## [Task prompt]
Copy each line from the records below in which the word "computer" is found.

[Stored data entries]
--

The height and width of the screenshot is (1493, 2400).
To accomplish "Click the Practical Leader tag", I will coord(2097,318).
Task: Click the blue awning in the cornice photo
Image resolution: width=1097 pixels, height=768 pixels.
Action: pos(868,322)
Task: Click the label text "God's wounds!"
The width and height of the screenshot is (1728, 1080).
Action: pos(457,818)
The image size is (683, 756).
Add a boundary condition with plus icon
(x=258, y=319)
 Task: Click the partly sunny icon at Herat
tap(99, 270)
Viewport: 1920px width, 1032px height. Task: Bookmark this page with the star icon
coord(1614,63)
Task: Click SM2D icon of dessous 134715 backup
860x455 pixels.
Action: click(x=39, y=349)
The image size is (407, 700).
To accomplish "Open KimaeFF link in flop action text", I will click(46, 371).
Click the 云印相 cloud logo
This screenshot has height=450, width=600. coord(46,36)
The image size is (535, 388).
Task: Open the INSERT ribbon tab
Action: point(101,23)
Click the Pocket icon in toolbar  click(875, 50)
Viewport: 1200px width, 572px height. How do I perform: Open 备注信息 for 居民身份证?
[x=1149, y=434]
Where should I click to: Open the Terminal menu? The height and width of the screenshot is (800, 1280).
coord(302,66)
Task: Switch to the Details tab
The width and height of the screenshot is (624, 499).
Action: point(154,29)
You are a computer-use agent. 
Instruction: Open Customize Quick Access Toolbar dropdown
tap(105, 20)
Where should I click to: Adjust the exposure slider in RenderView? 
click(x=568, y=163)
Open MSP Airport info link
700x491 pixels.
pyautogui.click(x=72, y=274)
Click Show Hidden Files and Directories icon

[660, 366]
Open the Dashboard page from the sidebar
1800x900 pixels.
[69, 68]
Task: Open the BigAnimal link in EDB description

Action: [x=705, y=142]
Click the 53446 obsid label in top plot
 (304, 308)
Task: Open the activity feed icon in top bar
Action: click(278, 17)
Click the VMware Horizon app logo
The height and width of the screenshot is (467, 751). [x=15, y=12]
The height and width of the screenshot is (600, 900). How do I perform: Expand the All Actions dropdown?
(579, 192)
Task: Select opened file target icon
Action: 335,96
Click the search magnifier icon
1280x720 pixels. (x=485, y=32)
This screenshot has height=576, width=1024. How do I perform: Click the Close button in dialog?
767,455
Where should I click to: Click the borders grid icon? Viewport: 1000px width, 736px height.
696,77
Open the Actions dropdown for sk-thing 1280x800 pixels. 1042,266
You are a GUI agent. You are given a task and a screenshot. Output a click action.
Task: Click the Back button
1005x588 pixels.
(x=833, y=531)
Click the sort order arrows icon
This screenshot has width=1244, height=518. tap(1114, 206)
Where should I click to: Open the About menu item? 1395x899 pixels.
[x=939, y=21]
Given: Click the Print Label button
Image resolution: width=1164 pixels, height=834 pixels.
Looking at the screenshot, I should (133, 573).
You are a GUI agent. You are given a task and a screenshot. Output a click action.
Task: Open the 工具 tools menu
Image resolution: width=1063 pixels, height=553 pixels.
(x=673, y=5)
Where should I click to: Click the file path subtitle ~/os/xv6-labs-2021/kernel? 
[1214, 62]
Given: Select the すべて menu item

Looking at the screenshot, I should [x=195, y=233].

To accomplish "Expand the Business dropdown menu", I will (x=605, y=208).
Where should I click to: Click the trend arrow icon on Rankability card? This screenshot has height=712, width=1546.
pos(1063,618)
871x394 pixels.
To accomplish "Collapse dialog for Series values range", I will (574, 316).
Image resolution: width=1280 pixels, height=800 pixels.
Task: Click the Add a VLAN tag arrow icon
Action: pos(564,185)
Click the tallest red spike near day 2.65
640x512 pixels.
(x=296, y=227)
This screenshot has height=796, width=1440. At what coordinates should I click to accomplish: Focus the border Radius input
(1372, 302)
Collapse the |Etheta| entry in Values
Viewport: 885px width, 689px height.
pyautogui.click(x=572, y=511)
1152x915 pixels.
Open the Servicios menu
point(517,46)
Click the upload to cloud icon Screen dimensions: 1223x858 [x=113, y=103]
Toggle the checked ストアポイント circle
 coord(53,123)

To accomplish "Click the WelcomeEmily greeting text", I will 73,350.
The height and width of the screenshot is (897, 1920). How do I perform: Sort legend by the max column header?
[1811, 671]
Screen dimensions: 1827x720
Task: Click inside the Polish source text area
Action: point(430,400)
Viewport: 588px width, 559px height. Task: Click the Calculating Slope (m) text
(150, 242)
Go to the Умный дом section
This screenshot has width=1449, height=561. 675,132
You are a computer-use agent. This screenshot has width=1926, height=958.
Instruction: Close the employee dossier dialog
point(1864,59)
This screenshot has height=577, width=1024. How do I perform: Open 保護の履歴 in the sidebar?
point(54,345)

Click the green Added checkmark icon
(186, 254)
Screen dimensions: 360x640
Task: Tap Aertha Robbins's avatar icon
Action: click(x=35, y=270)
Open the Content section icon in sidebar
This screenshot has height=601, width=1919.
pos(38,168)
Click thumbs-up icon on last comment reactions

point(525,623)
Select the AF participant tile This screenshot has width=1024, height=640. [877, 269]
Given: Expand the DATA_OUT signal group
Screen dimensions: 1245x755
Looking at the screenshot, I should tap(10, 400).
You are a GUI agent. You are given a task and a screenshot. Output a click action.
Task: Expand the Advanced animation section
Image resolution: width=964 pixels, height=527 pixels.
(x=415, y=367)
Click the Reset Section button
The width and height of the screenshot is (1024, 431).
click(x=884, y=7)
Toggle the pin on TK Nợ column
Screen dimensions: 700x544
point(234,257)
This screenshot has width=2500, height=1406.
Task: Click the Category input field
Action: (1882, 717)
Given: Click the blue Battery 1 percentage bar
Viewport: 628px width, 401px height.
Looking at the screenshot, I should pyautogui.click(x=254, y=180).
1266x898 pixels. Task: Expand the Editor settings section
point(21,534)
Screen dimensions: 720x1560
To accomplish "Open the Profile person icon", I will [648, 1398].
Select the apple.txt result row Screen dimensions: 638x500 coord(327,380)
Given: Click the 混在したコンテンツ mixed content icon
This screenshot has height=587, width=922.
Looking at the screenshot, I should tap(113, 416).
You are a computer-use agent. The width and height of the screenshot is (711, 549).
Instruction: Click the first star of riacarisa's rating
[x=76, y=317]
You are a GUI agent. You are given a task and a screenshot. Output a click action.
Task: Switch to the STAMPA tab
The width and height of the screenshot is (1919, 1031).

--

## [Solution for this exercise]
You are a computer-use agent. 
You are a computer-use agent. This screenshot has width=1926, height=958.
You are a computer-use agent. The width and height of the screenshot is (711, 549).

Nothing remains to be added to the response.